Les résultats de l’élection

Depuis les élections de 2018, le bloc des partis de droite a à peine progressé : il est passé de 12,16 à 12,30 millions de voix. La percée de FdI s’est faite au détriment de la Lega de Matteo Salvini. La Lega était sortie victorieuse du scrutin, il y a quatre ans, mais son passage au pouvoir – sur fond de crise – l’a rapidement discréditée. De son côté, Meloni a bénéficié de son statut de seule opposante au gouvernement d’« union nationale » de Mario Draghi.

Les populistes du Mouvement cinq étoiles (M5S) – autres vainqueurs de 2018 – ont perdu six de leurs dix millions d’électeurs, après avoir renié les promesses démagogiques de leur programme « anti-système ». Si le M5S demeure le premier parti dans les couches les plus pauvres de la population, le vote contestataire a largement cédé la place à l’abstention. Celle-ci a atteint le niveau record de 36 % au plan national, et approche les 50 % dans les régions les plus pauvres du Sud (Calabre, Campanie). Jusqu’aux années 1980, en Italie, plus de 90 % des électeurs se rendaient aux urnes, habituellement.

Le Parti Démocrate – qui a participé, lui aussi, au gouvernement Draghi – a perdu près de 800 000 voix. L’absence d’une alternative sérieuse et crédible, à gauche, a laissé le champ libre à la droite la plus dure, sur le plan électoral. Pourtant, selon une enquête menée par l’agence Edelman, 61 % des Italiens estimaient, fin 2019, que le capitalisme causait plus de mal que de bien, dans le monde.

Meloni au pouvoir

L’Italie n’est pas sur le point de sombrer dans le fascisme. Certes, des membres de FdI cultivent la nostalgie de l’ère mussolinienne. Mais Meloni ne dispose pas des cohortes de petits-bourgeois enragés – et armés – qui formaient la base du fascisme, au début des années 1920. En fait, le poids de cette couche sociale n’a cessé de fondre depuis un siècle. Par ailleurs, Meloni n’arrive pas au pouvoir dans le contexte d’une classe ouvrière démoralisée après deux années de révolution manquée (le Biennio Rosso de 1919-1920).

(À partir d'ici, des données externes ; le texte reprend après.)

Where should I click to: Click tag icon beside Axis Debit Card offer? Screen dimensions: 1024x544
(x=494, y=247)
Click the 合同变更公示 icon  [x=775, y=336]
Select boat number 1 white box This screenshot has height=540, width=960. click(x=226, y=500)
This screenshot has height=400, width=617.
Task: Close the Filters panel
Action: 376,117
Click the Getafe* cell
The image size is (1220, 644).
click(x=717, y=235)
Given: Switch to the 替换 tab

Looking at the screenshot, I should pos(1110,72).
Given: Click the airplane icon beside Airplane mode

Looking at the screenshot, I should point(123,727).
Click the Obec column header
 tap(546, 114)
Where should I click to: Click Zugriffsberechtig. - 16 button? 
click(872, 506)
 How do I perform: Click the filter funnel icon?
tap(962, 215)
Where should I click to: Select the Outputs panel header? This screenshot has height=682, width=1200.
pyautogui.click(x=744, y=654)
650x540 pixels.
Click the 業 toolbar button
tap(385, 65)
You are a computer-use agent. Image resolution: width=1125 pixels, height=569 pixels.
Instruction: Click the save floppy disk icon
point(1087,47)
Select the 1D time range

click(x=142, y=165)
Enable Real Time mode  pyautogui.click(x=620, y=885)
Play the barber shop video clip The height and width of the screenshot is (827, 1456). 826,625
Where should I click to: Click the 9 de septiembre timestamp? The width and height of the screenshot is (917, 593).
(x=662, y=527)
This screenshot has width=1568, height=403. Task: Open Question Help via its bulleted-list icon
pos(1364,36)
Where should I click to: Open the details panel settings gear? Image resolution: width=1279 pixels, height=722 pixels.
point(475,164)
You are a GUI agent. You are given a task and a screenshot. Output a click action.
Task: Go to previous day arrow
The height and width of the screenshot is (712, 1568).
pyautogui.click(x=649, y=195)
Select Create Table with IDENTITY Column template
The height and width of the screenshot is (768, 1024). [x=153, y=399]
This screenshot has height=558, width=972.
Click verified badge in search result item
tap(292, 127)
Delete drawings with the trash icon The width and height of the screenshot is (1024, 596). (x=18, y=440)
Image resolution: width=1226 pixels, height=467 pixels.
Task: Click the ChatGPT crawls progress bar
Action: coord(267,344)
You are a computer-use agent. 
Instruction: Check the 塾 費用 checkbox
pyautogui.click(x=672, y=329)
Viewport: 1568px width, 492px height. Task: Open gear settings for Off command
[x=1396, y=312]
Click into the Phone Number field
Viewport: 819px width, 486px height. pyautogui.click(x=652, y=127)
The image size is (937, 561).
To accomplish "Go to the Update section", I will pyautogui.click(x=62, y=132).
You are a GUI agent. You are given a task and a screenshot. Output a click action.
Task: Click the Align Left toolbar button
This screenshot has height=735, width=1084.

Ce qui attend l’Italie n’est pas l’établissement d’un pouvoir totalitaire (avec interdiction des partis de gauche et des syndicats), ni une politique de déportations de masse, mais une série de contre-réformes et d’attaques contre les couches les plus vulnérables de la société. Meloni a déjà annoncé la couleur : elle s’en prendra au droit du travail, aux acquis sociaux, aux immigrés et à tout ce qui contredit à sa conception médiévale de la famille.

Mais ces provocations rencontreront une résistance massive, tôt ou tard. L’automne dernier, l’attaque d’un groupuscule d’extrême droite contre le siège de la CGIL – l’équivalent de la CGT française – avait provoqué une manifestation de plusieurs centaines de milliers de personnes dans les rues de Rome. Tel est le véritable rapport de forces entre les travailleurs et la réaction. Quant à la jeunesse italienne, elle s’est politisée à travers les luttes pour l’environnement, contre le racisme, pour les droits des femmes et des LGBT. Elle n’attend qu’un signal pour renouer avec les grandes traditions militantes du mouvement lycéen et étudiant italien.

La tempête à venir

La polarisation politique et l’instabilité croissante, en Italie, ne sont pas tombées du ciel. Elles découlent de la crise mondiale du capitalisme, qui a violemment frappé cette puissance industrielle en déclin. Alors que la dette publique dépasse les 150 % du PIB, le nouveau gouvernement, qui a prêté allégeance à la Confindustria (le syndicat patronal), devra engager de nouvelles coupes budgétaires, c’est-à-dire attaquer une classe ouvrière déjà saignée à blanc par l’inflation (9 % en septembre).

Dans les décennies qui ont suivi la Deuxième Guerre mondiale, les travailleurs de ce pays ont été trahis par les dirigeants de l’ancien Parti Communiste Italien, qui était le plus puissant PC d’Europe occidentale. La classe ouvrière a subi d’innombrables attaques contre ses conditions de vie. Elle a accumulé les frustrations. Tôt ou tard, sa colère trouvera une expression offensive. Comme le montrent la révolte populaire en Iran et les grèves massives au Royaume-Uni, même les classes ouvrières qui semblent les plus passives et les plus résignées finissent par entrer dans l’arène de la lutte.

Le front électoral étant bloqué, la lutte se développera dans les entreprises et dans la rue. Cet été, à Trieste, les travailleurs de l’entreprise Wartsila ont mené une lutte courageuse contre un projet de fermeture de leur usine. Le mouvement de solidarité des travailleurs du port de Trieste a donné un aperçu de ce qui attend l’Italie. La relative popularité de Meloni sera probablement de courte durée.